Under the law the commission is to publish in the Jamaica Gazette the summary of the statutory declarations of the prime minister and the leader of the opposition annually.

Government officials have claimed that the commission sought clarity on an aspect of the declaration provided by Holness and this has already been provided.

But up to late yesterday there was no indication that the commission had published the information.

The commission, on July 12, published information that showed Phillips and his family with total income of $53.8 million, assets of $60.4 million, plus US$61.5 thousand in saving accounts, US$502,000 in securities and US$19.7 thousand in life insurance cash value.

Following a media briefing where he provided further details on a crime summit being planned by the Opposition for July 30, Phillips told the Jamaica Observer that he would not want to get into any extensive discussion on why the Integrity Commission has so far failed to gazette the declaration of the prime minister.

“The expression of concern should be that expressed by the Integrity Commission rather than myself because then it would descend into a matter of political point scoring,” said Phillips.

“The law provides that the Integrity Commission is the watchdog, the protector of the country’s national institutions — our parliament, our civil service, security forces, and the like. It should be the one that discharges that responsibility in a non-partisan fashion which enables it to secure the widest possible support among the general public,” added Phillips.

Earlier Phillips told members of the media that the Opposition was disappointed with the failure of the Holness Administration to convene a meeting with stakeholders to discuss Jamaica’s high murder rate and criminality, as agreed in the Vale Royal Talks some seven months ago.

“Given the fact that Jamaica has had seven states of emergency and a continuing high murder rate, we can wait no longer to convene a meeting of stakeholders as envisaged by the Vale Royal Agreement,” said Phillips.

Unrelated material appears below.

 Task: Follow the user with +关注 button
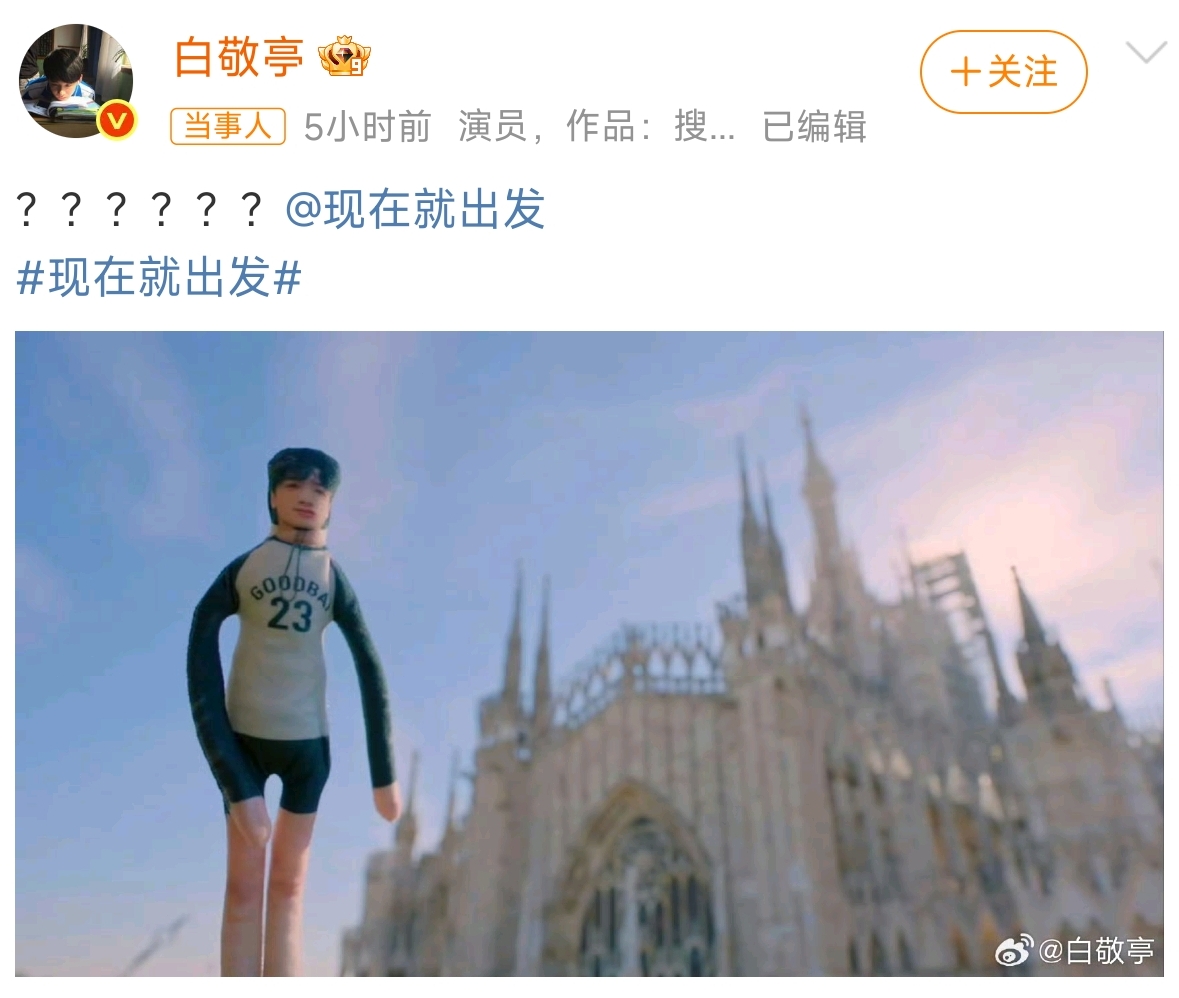pyautogui.click(x=1004, y=72)
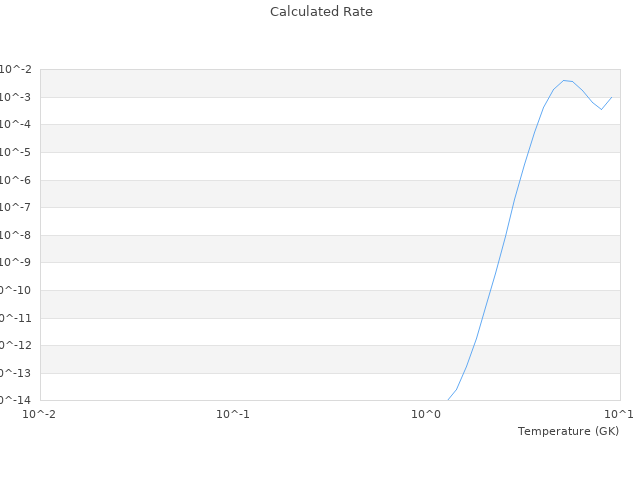Viewport: 640px width, 480px height.
Task: Select the 10^-2 x-axis tick label
Action: tap(41, 413)
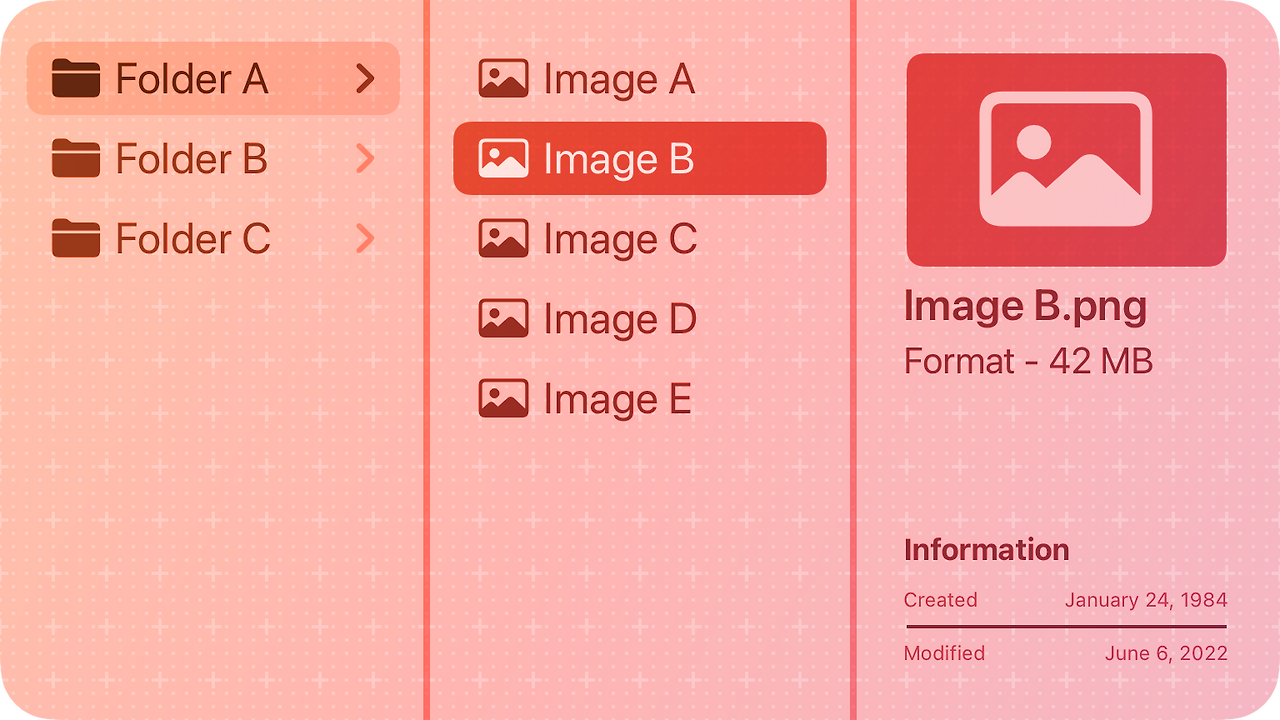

“We consider it vital to convene the national stakeholders meeting now to agree on a national position so that all stakeholders can embrace the decisions and support their implementation,” added Phillips.

According to Phillips, the crime meeting will be a national effort, non-partisan in tone and content, and one that delivers tangible results.

“We are not about scoring political points,” declared Phillips.

He said the meeting will be convened under the theme, ‘Securing a safer Jamaica’, at the Jamaica Conference Centre and will assemble key stakeholders including the church, the private sector, and academics.

“I should point out that I have extended invitations to the minister of justice (Delroy Chuck), the attorney general (Marlene Malahoo-Forte), the minister of national security (Horace Chang), the Jamaica Labour Party, and we do hope that they will join us in this non-partisan effort to fight crime,” said Phillips.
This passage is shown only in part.